Een reeks gegevens
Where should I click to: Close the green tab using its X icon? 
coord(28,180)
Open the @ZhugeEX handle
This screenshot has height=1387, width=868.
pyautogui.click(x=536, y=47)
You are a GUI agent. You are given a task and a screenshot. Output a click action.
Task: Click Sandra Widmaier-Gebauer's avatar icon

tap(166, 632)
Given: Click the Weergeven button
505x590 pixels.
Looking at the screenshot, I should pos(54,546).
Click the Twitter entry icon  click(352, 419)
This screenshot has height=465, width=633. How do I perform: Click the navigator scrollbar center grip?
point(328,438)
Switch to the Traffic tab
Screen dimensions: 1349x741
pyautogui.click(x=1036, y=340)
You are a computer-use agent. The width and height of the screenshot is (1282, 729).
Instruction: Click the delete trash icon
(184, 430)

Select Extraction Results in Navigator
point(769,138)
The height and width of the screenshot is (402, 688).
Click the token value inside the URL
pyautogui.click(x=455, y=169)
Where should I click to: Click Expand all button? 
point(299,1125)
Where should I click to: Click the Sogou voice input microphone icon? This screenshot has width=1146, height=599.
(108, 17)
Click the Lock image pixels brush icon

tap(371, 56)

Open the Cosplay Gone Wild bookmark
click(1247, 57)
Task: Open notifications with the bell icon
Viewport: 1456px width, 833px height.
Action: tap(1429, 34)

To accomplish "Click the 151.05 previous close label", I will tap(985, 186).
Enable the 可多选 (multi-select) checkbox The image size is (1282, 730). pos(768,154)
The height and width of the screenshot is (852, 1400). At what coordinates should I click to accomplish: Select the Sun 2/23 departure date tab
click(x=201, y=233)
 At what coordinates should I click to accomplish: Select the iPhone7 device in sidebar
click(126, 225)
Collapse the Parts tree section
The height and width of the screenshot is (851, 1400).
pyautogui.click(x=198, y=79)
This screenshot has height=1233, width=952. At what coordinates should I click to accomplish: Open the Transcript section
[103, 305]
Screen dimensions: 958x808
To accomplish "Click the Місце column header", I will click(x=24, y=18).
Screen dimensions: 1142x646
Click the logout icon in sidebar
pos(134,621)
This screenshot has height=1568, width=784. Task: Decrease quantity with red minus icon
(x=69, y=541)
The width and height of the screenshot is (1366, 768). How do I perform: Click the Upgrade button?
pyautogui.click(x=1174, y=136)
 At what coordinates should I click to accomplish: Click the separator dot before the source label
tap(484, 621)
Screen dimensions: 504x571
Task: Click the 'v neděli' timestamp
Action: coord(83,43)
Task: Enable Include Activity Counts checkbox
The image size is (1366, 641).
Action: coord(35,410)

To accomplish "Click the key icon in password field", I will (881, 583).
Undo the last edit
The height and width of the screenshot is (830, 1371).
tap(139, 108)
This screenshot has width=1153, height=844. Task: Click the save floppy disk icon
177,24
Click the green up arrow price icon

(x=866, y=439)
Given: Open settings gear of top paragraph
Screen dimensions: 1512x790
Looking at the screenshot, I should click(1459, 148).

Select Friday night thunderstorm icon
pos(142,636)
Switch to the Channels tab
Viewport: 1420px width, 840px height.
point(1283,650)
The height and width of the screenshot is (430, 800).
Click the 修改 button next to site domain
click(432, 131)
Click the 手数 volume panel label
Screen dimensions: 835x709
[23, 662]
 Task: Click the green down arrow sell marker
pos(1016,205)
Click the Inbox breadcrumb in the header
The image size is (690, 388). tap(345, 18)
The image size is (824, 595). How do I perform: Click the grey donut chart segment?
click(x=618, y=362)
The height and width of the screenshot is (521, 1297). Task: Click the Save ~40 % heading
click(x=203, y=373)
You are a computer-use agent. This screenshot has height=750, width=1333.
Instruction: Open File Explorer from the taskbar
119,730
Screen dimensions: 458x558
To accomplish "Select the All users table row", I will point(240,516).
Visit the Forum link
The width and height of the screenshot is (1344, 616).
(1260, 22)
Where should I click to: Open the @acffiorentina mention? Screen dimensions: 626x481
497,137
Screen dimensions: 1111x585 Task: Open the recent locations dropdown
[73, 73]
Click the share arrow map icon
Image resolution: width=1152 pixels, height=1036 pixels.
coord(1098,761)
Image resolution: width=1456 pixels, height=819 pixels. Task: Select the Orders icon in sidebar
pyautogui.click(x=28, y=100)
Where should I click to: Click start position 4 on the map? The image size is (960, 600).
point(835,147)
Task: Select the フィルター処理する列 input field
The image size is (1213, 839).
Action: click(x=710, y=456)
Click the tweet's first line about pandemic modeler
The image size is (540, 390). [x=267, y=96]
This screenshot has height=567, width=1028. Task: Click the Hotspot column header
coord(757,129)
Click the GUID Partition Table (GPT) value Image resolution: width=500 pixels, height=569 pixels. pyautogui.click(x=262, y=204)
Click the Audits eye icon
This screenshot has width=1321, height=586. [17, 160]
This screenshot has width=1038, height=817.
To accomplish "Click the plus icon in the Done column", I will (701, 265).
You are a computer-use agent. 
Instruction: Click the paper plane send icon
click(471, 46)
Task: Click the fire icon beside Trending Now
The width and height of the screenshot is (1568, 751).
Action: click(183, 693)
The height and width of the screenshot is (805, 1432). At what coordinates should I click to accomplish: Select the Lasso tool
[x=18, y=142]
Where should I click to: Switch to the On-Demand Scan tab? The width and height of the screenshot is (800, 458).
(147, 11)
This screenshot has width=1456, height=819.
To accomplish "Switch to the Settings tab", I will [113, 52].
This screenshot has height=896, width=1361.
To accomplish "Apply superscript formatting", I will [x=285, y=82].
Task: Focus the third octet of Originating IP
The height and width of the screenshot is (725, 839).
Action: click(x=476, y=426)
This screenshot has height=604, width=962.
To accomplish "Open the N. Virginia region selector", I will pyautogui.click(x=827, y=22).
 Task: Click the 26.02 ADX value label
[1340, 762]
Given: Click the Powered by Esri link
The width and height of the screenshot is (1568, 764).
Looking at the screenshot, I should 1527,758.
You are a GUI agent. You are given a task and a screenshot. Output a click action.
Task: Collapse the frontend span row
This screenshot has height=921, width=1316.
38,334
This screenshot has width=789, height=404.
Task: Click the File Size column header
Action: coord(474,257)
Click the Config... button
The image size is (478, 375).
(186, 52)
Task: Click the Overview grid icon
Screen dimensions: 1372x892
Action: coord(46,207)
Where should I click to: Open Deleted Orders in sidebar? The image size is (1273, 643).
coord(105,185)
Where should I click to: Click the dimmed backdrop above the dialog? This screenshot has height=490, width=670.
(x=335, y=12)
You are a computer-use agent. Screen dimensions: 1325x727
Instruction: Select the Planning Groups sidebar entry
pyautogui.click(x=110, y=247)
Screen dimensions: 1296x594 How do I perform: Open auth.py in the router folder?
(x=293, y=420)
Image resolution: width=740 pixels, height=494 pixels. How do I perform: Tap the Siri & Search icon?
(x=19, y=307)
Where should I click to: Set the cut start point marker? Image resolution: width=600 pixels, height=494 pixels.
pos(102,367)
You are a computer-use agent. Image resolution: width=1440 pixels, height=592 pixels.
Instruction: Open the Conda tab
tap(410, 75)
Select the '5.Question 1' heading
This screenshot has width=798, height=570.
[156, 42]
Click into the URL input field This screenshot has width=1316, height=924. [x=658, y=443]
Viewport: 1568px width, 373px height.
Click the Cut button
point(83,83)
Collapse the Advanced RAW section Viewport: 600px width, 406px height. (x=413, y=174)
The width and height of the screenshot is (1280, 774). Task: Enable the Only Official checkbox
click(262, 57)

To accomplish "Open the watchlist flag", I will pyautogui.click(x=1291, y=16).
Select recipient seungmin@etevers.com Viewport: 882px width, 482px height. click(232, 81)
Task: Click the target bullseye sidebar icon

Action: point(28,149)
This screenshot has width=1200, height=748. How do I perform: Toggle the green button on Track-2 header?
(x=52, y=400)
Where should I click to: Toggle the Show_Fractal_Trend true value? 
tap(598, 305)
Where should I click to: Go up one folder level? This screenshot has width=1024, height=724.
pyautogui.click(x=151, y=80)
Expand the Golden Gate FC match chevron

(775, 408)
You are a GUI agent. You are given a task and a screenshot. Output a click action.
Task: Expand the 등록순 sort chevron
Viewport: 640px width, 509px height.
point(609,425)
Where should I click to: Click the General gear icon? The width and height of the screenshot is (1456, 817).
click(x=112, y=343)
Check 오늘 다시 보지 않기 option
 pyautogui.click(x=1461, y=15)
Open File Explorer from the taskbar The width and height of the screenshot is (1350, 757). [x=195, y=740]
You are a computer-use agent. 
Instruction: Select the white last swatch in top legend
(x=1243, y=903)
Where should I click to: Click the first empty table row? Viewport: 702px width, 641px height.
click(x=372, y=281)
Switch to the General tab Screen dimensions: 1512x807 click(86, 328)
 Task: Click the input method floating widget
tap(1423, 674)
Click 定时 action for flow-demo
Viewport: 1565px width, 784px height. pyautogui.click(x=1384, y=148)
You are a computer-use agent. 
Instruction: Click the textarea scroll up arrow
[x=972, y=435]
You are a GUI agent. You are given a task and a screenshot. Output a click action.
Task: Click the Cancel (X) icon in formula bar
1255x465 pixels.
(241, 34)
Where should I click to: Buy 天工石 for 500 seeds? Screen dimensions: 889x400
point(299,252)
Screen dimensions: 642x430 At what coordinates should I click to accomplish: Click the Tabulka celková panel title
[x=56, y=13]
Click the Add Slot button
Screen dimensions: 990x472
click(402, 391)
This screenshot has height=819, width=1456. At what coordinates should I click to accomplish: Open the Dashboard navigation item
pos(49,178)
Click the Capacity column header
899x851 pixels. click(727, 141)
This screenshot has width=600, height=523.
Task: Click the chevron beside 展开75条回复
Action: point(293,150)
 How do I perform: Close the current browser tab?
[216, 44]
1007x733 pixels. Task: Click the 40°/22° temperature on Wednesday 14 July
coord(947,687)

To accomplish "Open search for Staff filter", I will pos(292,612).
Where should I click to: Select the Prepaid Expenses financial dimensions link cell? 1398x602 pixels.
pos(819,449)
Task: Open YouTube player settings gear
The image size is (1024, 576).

- **DOEL OEFENING**
Kun je uit de gegevens hierboven alles van de regel met "Given: Click the Weergeven button" tot en met de regel met "(x=69, y=541)" woordelijk overnemen?

- **ANTWOORD OPDRACHT**
Given: Click the Weergeven button
505x590 pixels.
Looking at the screenshot, I should pos(54,546).
Click the Twitter entry icon  click(352, 419)
This screenshot has height=465, width=633. How do I perform: Click the navigator scrollbar center grip?
point(328,438)
Switch to the Traffic tab
Screen dimensions: 1349x741
pyautogui.click(x=1036, y=340)
You are a computer-use agent. The width and height of the screenshot is (1282, 729).
Instruction: Click the delete trash icon
(184, 430)

Select Extraction Results in Navigator
point(769,138)
The height and width of the screenshot is (402, 688).
Click the token value inside the URL
pyautogui.click(x=455, y=169)
Where should I click to: Click Expand all button? 
point(299,1125)
Where should I click to: Click the Sogou voice input microphone icon? This screenshot has width=1146, height=599.
(108, 17)
Click the Lock image pixels brush icon

tap(371, 56)

Open the Cosplay Gone Wild bookmark
click(1247, 57)
Task: Open notifications with the bell icon
Viewport: 1456px width, 833px height.
Action: tap(1429, 34)

To accomplish "Click the 151.05 previous close label", I will tap(985, 186).
Enable the 可多选 (multi-select) checkbox The image size is (1282, 730). pos(768,154)
The height and width of the screenshot is (852, 1400). At what coordinates should I click to accomplish: Select the Sun 2/23 departure date tab
click(x=201, y=233)
 At what coordinates should I click to accomplish: Select the iPhone7 device in sidebar
click(126, 225)
Collapse the Parts tree section
The height and width of the screenshot is (851, 1400).
pyautogui.click(x=198, y=79)
This screenshot has height=1233, width=952. At what coordinates should I click to accomplish: Open the Transcript section
[103, 305]
Screen dimensions: 958x808
To accomplish "Click the Місце column header", I will click(x=24, y=18).
Screen dimensions: 1142x646
Click the logout icon in sidebar
pos(134,621)
This screenshot has height=1568, width=784. Task: Decrease quantity with red minus icon
(x=69, y=541)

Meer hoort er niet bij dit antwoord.